Они зашли в крайний домик, состоящий из трёх состыкованных буквой «П» балков. В одном жила топографиня, в другом – Машуткин с Боренко и их шнырь. В третьем сидел презабавного вида длинный сморщенный дед в очках примерно минус шесть.

– Столиков Илья, – представился он каким-то странным бесполым голосом и почмокал полубеззубым ртом. – Бить будете, Иван Михайлович?

– Я никого не бью! – гордо ответил Машуткин, стараясь не шататься и, поскольку в комнате было тепло, стал стягивать фуфайку.

Наконец, ему это удалось, он криво сел на койку Калачёва и приказал:

– Говори, чё у тебя случилось! Если хочешь, сейчас вдвоём останемся, а этот, – он ткнул в молодого пальцем, – гулять пойдёт по холодку.

Столиков молча стал снимать рубаху. Игорь уже ничему не удивлялся, а только смотрел, поглощая информацию.

– Расскажу кому – не поверят! Стриптиз по-артельски!

Дед оголил костлявый торс и вдруг затараторил, пяля на шефа вдвое увеличенные очками глаза:

– Это нервы! Это у меня третий раз в жизни такое. Мне надо в отпуск, лечиться. Всю зиму одна нервотрёпка. Я больше не могу. Я устал. Как собака.

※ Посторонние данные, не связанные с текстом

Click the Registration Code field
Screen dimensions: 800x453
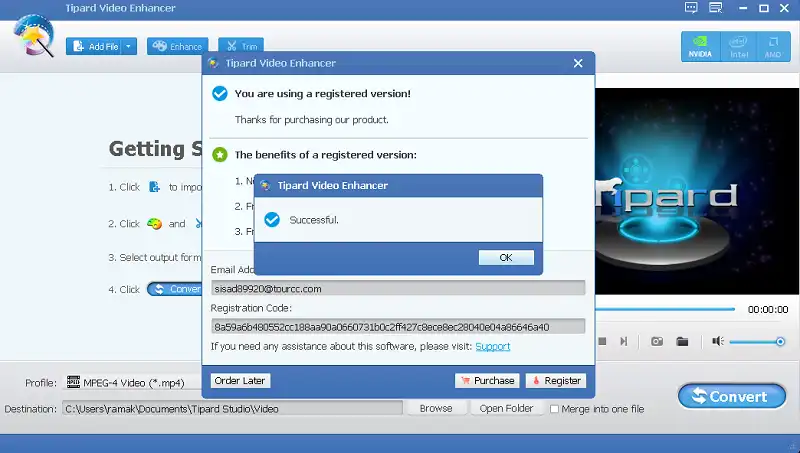pos(398,327)
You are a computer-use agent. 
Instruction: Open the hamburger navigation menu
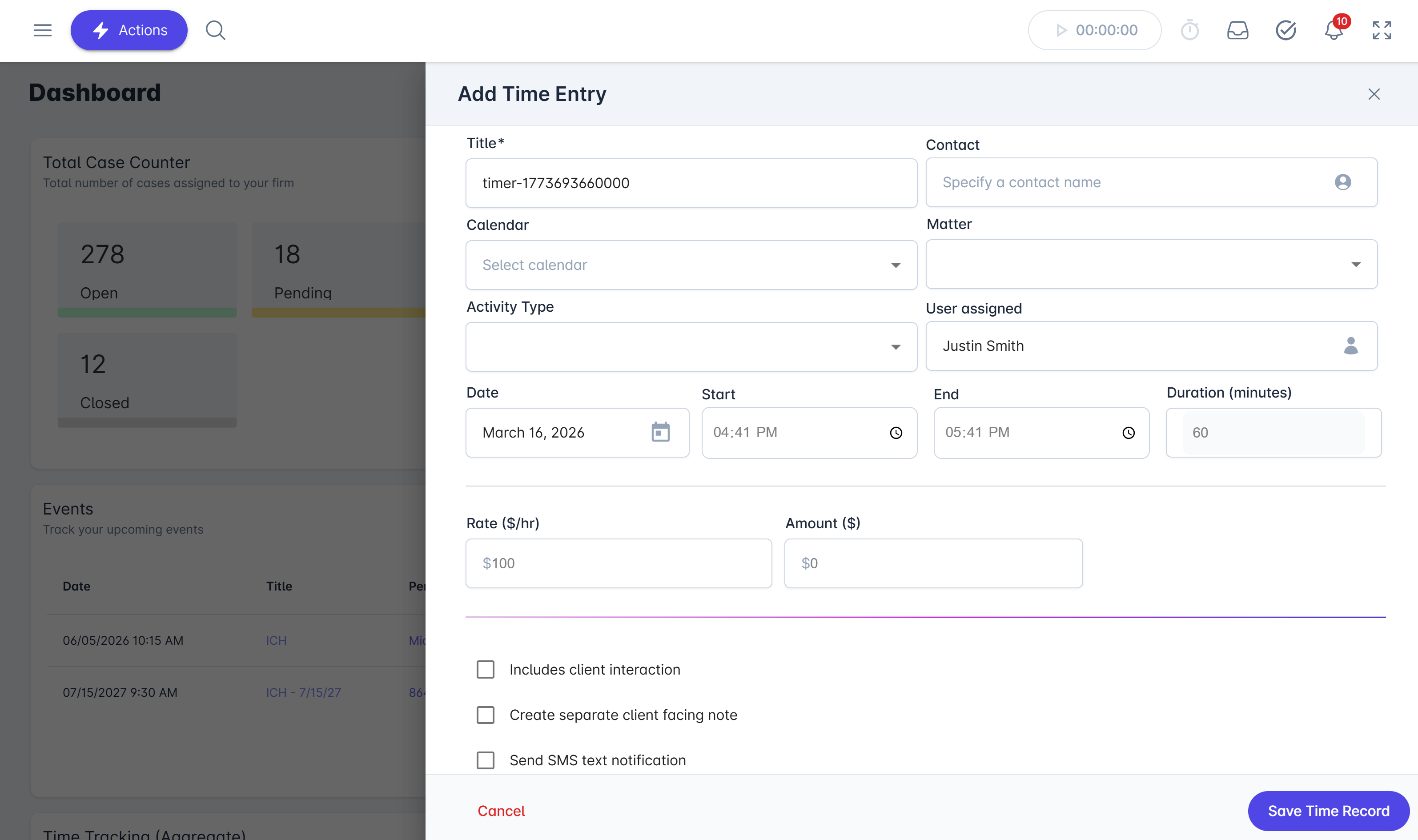tap(42, 30)
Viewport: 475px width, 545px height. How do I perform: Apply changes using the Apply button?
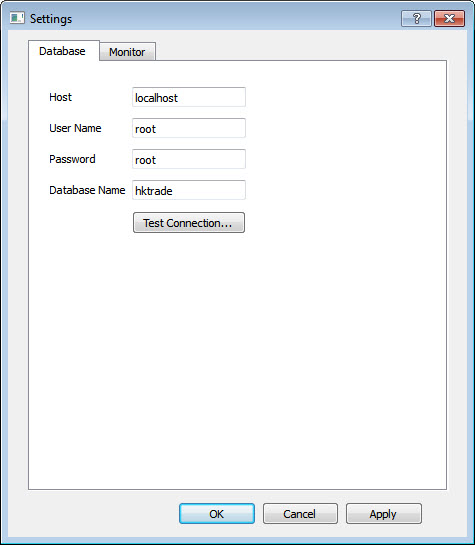384,513
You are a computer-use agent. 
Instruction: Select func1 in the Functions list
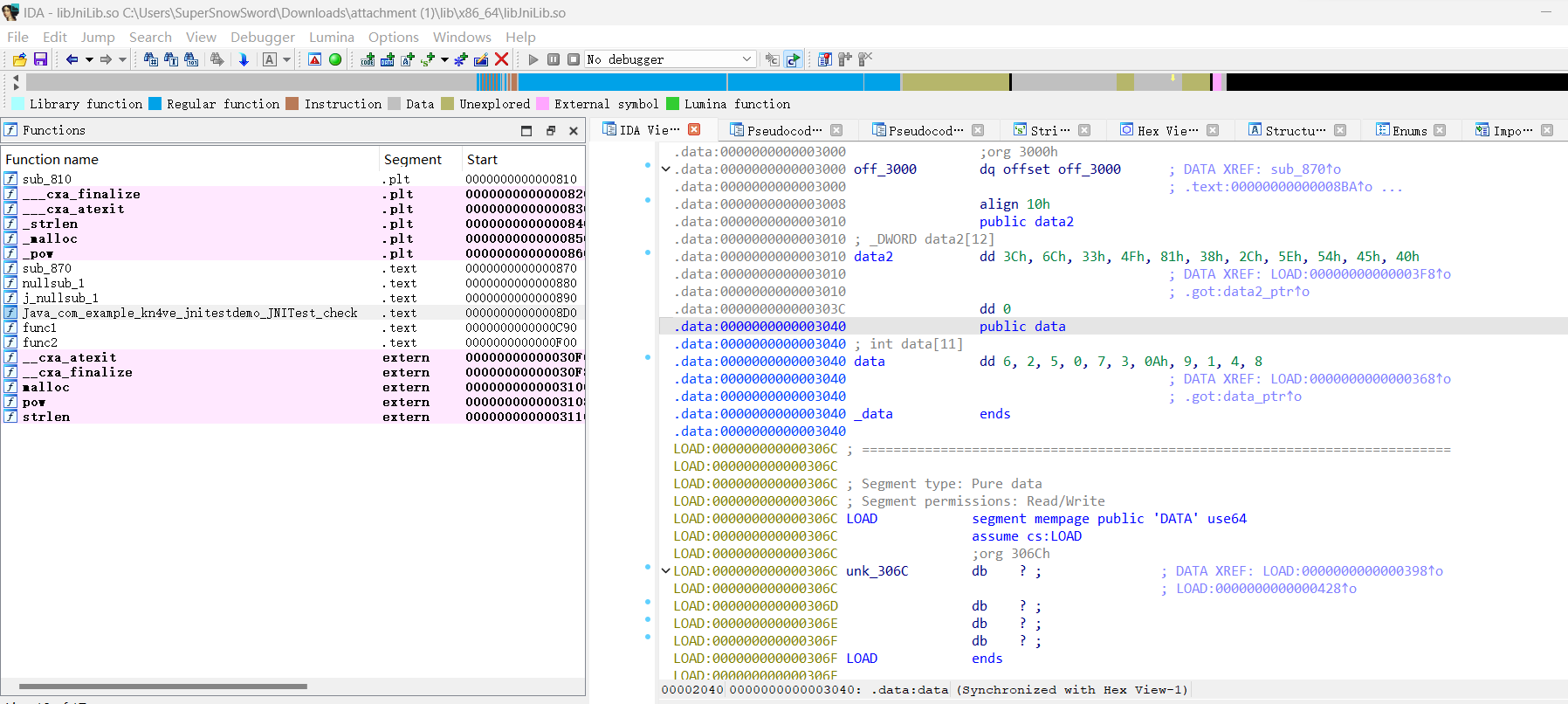tap(39, 328)
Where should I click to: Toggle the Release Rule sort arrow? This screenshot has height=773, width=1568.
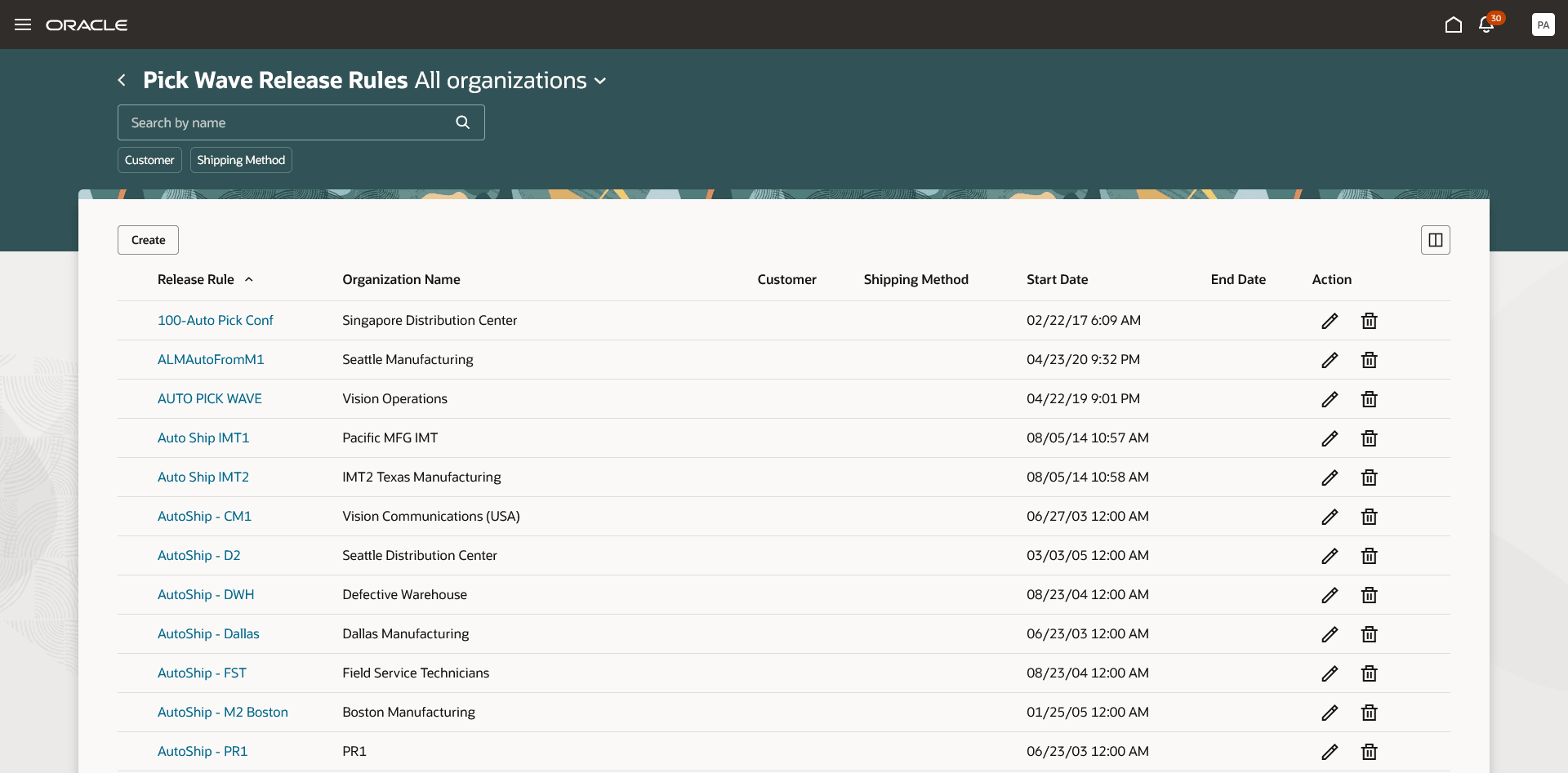point(249,279)
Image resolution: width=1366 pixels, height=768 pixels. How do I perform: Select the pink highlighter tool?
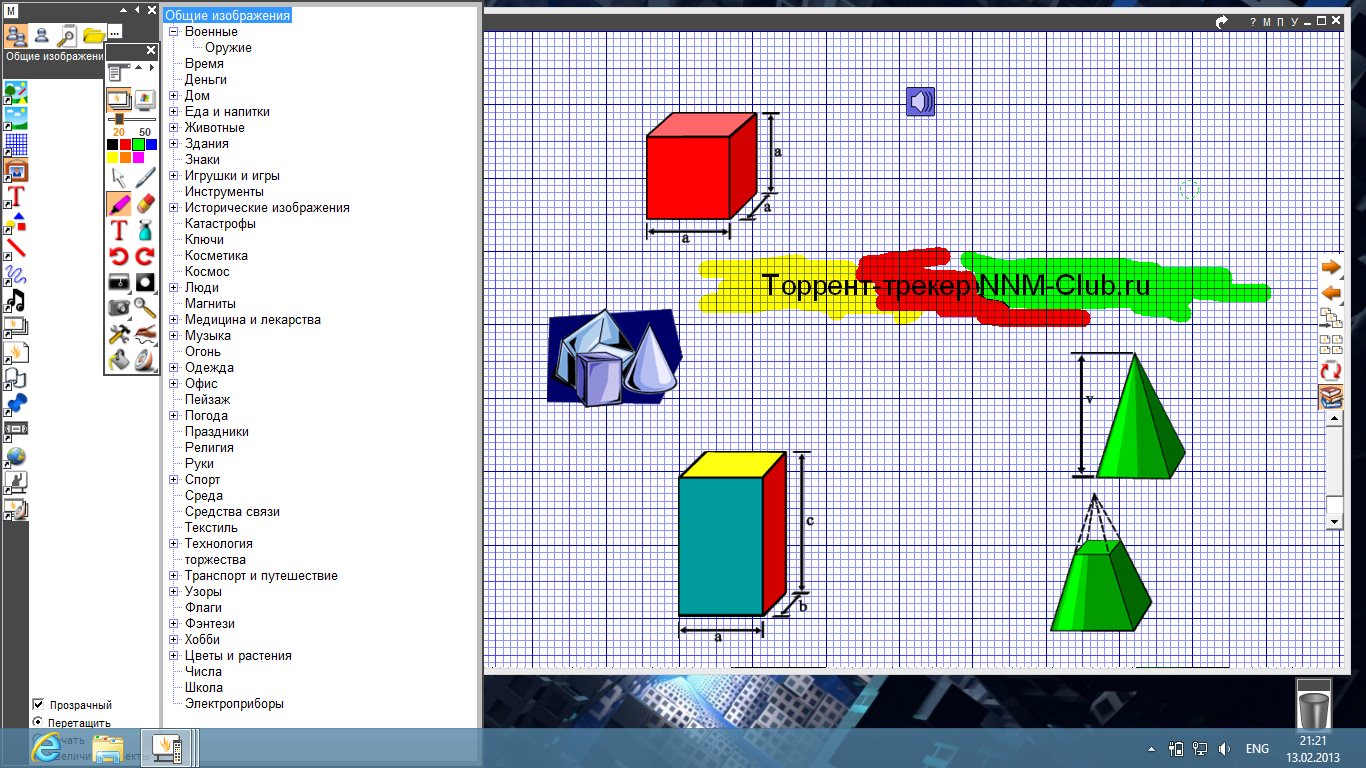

Весь его дряблый старческий торс был покрыт бордовыми шелушащимися пятнами размером с послеперестроечный рубль или доперестроечную копейку. Родись он лошадью, его давно бы пристрелили. Шеф отодвинулся от пятнистого, закурил и спросил:

– А нахрена ты, старый козёл, лес велел валить там, где лесобилета ещё нет? Из своего кармана заплатишь за всё, за каждое дерево, вальщик хренов! Лесник обещал завтра приехать. Если Макович его уболтает, он лес по низкой категории запишет, а не уболтает – как строевой пойдёт, и тогда ты ещё должен останешься, и шиш тебе, а не расчёт за год.

– Нет и нет! Жалованье начислено за тот год, а лес валили уже нынче, это раз. Во-вторых, Макович мне сам лично велел на полигоне лес валить, сказал, что лесобилет он сделает. А теперь я крайний?

– Где бумага, в которой он это велел? Выйди-ка отсюда, нам надо наедине поговорить!

Последнее относилось уже к Калачёву, сидящему на хромом стуле и не знающему, чем заняться. Тот повиновался, хотя и не без внутреннего сопротивления. Хамство главного не нравилось ему всё больше. Выйдя на улицу, он пару раз глубоко вдохнул, очищая лёгкие от табачного дыма, и пошёл поглядеть округу, где ему предстояло прожить… чёрт знает сколько?

Около столовой курили отужинавшие пролетарии, все как один в засаленных робах и небритые, полсотни зубов на четверых. Сходу и не скажешь, что эти люди стране золото дают. До Игоря долетел обрывок разговора:

– Я из войлочных кроссовок второй год не вылажу, а фашист приедет пьяный, неделю попьёт и пьяный же уедет обратно. Так можно стараться! У него коэффициент – полтора, а у меня – один, так он, алкаш, мне месяц тарифа за пьянку вкатил! Я что, не человек? На Новый Год выпить не могу? В натуре – зона!